Organising pdf files in EF - without losing the EndNote links?

Hi,

after having successfully exported my email archive of the last five years (with some 13000 emails) into EagleFiler, I have developed a taste for using it for other things as well.

One that springs to mind is organising the masses of pdf files (mostly academic journal articles) that I have so far largely sitting in a folder in ~/Documents. Organising them with EF would have the advantages of quick preview, the ability to tag them, and to search through all of them very quickly.

However, there is one snag: I have created links to many of this files from my EndNote library. Obviously, as this involved a lot of work, I would like to maintain the links.
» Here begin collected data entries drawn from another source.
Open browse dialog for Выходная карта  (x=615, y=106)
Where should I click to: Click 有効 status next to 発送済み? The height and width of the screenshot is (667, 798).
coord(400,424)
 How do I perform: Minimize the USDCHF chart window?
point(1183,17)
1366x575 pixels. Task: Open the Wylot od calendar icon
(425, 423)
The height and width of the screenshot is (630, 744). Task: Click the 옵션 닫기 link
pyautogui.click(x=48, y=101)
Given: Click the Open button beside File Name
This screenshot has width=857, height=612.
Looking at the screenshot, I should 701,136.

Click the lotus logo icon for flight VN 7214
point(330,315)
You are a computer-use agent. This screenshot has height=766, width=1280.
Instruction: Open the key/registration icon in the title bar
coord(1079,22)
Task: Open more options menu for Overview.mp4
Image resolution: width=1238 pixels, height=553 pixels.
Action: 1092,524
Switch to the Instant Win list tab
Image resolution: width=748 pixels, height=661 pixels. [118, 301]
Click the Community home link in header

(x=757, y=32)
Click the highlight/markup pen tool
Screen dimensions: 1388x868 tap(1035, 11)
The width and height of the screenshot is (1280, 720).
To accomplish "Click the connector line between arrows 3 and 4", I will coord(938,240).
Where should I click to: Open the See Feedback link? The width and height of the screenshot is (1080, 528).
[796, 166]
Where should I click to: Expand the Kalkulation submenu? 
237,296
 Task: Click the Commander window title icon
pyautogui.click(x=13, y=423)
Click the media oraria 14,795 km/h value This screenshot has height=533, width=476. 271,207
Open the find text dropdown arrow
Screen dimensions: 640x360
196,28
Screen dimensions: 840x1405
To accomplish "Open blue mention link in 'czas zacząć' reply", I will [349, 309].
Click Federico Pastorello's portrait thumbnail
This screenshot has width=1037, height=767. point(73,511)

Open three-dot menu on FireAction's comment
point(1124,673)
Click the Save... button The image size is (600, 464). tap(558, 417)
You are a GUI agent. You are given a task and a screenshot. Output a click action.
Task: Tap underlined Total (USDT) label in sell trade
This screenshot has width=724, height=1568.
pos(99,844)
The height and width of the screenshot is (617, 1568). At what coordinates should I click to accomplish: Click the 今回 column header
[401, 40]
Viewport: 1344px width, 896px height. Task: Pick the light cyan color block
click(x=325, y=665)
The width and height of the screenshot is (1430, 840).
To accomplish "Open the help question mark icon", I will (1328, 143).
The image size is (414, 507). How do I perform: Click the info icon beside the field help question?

So I thought I would rename the original folder, create an EF library, and then create an alias of that library’s “Files” folder (which contains the pdfs), and place it under the original folders name in its original place.

However, although accessing that alias in the Finder opens a view to all pdf files, it does not work from EndNote (simply changing the information per record in EndNote through search and replace, by the way, does not work either, which is why this attempt at a workaround was necessary in the first place).

Also, when I use Terminal to “cd” from ~/Documents into the aliased directory, I get an error message stating that it “is not a directory”. OK, it’s an alias, but shouldn’t that be of no concern to the operating system? I thought that this is exactly what aliases are for…

Sorry if this has been overly long, but perhaps someone can think of a solution here. I would hate to have to relink hundreds of pdf files to their EndNote records, which would have to be done manually, as I know of no way to automatize that. (I’m using EndNote X).

Many thanks for any help and thoughts in advance,

Andreas

Hi - slightly embarrassed to answer my own question, but I wanted to record the solution here in case someone else has the problem.

The solution is easy: don’t create the link in the Finder, but do it in Terminal, using the “ln -s” command. I remembered vaguely that there was a difference between the two, and so, after writing my long post, I tried - and it worked.

Clearly, my workflow is flawed, and teh sequence of trying and writing should have been the other way around :slight_smile:

Thanks anyway,

Andreas

Yes, you’ve found the solution that I would have recommended, which is to use a symbolic link instead of an alias. Symlinks are lower level than aliases, so most programs will transparently treat a symlink to a folder as a folder. For those who don’t want to use the command line, it is also possible to create symbolic links using Path Finder and some other utilities.

Another option would be to move EagleFiler’s Files folder to where EndNote expects its folder to be and put an alias to the Files folder next to the .eflibrary file. I have not fully tested this, but EaglerFiler is designed such that it should always follow the Files alias to the folder.

I eventually gave up on embedding explicit links in EndNote: they seemed too fragile. Now what I do is copy and paste the file name into the Label or Link fields on Endnote. (And yes, once I started this I usually try to have a file name start with the label e.g. Bohn2002A Greatest paper ever.pdf would be the file name, and Bohn2002A the label.)

Then to find the file, I just use spotlight on the file name or label. This finds the file no matter where it resides, even if I moved it around numerous times. This should work fine with EagleFiler, though I have not been using it long enough to be sure it works in practice as well as in theory.